WHAT TO WORK ON: State, as a number alone, how many lines of the data contain the string "July".

--- LISTED RECORDS ---

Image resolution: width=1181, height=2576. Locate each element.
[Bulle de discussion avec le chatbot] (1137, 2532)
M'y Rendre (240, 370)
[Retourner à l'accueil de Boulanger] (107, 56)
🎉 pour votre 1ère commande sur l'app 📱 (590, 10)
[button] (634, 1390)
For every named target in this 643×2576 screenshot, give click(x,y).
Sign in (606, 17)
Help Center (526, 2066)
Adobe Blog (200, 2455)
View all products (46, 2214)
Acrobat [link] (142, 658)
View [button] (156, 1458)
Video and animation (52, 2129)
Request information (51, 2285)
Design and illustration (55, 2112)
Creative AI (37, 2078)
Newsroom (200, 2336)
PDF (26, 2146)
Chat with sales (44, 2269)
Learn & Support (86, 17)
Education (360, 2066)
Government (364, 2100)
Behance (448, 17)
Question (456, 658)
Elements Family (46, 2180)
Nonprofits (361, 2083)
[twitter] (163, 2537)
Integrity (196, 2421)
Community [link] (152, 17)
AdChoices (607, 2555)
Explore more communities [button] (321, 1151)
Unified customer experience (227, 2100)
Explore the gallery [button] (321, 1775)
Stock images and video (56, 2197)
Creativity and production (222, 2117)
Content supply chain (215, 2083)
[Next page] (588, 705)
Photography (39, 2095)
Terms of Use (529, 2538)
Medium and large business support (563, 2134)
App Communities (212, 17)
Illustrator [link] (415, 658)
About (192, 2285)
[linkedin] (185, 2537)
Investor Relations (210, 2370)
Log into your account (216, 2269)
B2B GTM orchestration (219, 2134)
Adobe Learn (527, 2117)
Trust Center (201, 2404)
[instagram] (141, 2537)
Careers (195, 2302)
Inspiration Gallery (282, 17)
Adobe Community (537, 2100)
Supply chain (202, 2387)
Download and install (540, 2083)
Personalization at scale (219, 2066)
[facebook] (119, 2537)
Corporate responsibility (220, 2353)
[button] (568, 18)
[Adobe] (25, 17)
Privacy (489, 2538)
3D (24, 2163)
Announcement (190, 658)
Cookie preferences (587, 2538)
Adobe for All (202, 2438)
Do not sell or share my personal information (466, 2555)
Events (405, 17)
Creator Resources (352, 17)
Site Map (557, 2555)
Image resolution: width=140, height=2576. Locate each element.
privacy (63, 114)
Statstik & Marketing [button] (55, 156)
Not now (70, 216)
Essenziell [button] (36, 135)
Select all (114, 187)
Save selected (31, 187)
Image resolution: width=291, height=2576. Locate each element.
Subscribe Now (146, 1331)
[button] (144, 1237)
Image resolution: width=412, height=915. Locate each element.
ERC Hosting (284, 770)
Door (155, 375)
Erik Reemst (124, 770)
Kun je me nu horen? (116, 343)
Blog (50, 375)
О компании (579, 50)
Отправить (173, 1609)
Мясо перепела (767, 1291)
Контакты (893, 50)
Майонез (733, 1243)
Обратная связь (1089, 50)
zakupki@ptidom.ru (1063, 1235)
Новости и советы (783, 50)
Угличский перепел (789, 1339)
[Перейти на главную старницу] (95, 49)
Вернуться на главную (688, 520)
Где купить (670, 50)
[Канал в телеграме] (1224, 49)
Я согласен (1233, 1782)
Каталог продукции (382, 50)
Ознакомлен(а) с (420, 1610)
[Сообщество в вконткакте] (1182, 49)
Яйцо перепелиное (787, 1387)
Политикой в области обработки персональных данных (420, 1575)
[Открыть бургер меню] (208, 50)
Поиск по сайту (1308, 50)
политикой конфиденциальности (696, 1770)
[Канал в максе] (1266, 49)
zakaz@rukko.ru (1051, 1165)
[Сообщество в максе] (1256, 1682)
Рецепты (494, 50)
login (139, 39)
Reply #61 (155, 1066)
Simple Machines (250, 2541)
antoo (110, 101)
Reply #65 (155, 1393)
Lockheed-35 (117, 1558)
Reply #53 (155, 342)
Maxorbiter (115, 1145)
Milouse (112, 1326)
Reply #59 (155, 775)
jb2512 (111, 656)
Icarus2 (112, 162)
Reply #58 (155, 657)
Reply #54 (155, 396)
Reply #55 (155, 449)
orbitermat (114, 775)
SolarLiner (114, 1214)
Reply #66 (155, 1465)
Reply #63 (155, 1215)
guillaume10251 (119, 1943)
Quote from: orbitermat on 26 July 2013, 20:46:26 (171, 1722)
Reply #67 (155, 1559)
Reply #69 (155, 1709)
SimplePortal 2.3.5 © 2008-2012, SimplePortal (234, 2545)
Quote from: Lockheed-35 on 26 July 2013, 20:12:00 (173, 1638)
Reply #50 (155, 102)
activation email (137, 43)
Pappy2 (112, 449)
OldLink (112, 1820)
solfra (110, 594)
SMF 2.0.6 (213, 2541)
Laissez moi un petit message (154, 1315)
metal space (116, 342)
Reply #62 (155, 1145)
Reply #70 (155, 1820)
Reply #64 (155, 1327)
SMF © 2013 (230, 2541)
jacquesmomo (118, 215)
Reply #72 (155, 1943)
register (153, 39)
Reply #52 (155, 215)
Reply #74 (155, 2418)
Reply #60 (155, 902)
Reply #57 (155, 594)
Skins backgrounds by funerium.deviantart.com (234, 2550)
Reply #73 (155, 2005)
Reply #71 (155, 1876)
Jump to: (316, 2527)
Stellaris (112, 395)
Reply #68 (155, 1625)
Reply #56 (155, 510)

---

WRITTEN RESPONSE: 2